Gönül üstsüz güneşlenmeyi hiç ama hiç istemiyordu. Ama yapılacaktı. Melike kafasına koymuştu bir kere. Diğer kafasına koyduğu şey çıplak gece denize girmekti. Gündüz bunu zaten yapmıştı. Plan yüksek sesle bildirilmişti Melike tarafından: önce gece en sakin koyu bulacağız ve orada denize gireceğiz, ardından bikinilerimizi çıkarıp teknedeki Berke’ye atacağız, çıkmak istediğimizde Berke bize bikinilerimizi geri atacak.

Berke “Atmayabilirim…” deyip utandırmıştı beni. Şanslı erkekti.

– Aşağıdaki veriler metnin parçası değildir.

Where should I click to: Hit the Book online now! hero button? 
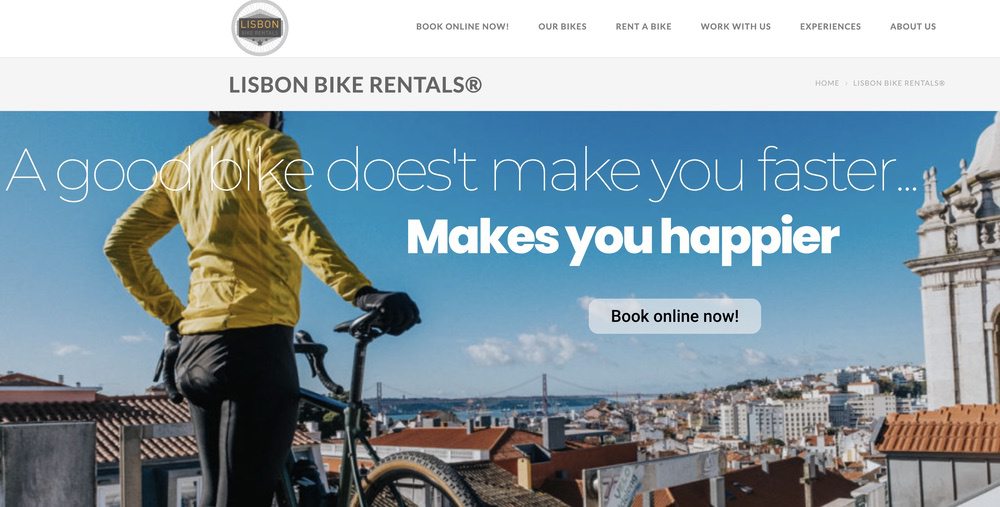[675, 316]
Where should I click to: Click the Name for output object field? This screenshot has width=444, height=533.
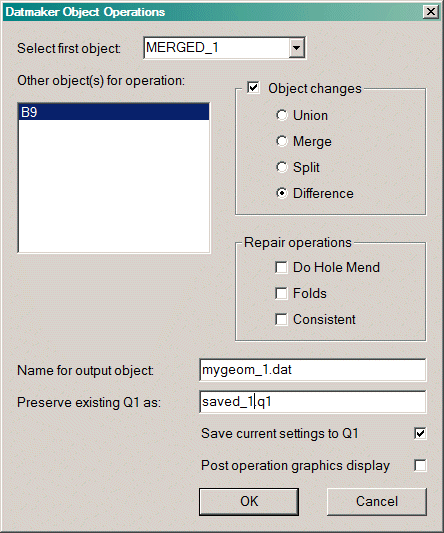pos(312,370)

Daha büyük çılgınlıklar da olabilir bu tatilde. Melike yataklarına Elif’i davet edebilirdi mesela. Ama sanmıyorum. Elif de utangaç bir kız zaten. O kadarını beceremez. Tabii alkolün verdiği yetkiye dayanarak… Ama mümkün değil. Hem Berke de iki kadınla aynı anda birlikte olabilecek kadar… Ay neler düşünüyorum böyle. Belki de ben istiyorum üçüncü olmayı. Ah bu Netflix! Ne ettin sen bizlere. İşin eğlencesi aslında tüm bu hayaller: Melike sevgilisini asla paylaşamaz kimseyle. Zaten paylaşmasın. Aşk harika bir duygu, onu yitirmemek, mahremiyeti korumak gerek.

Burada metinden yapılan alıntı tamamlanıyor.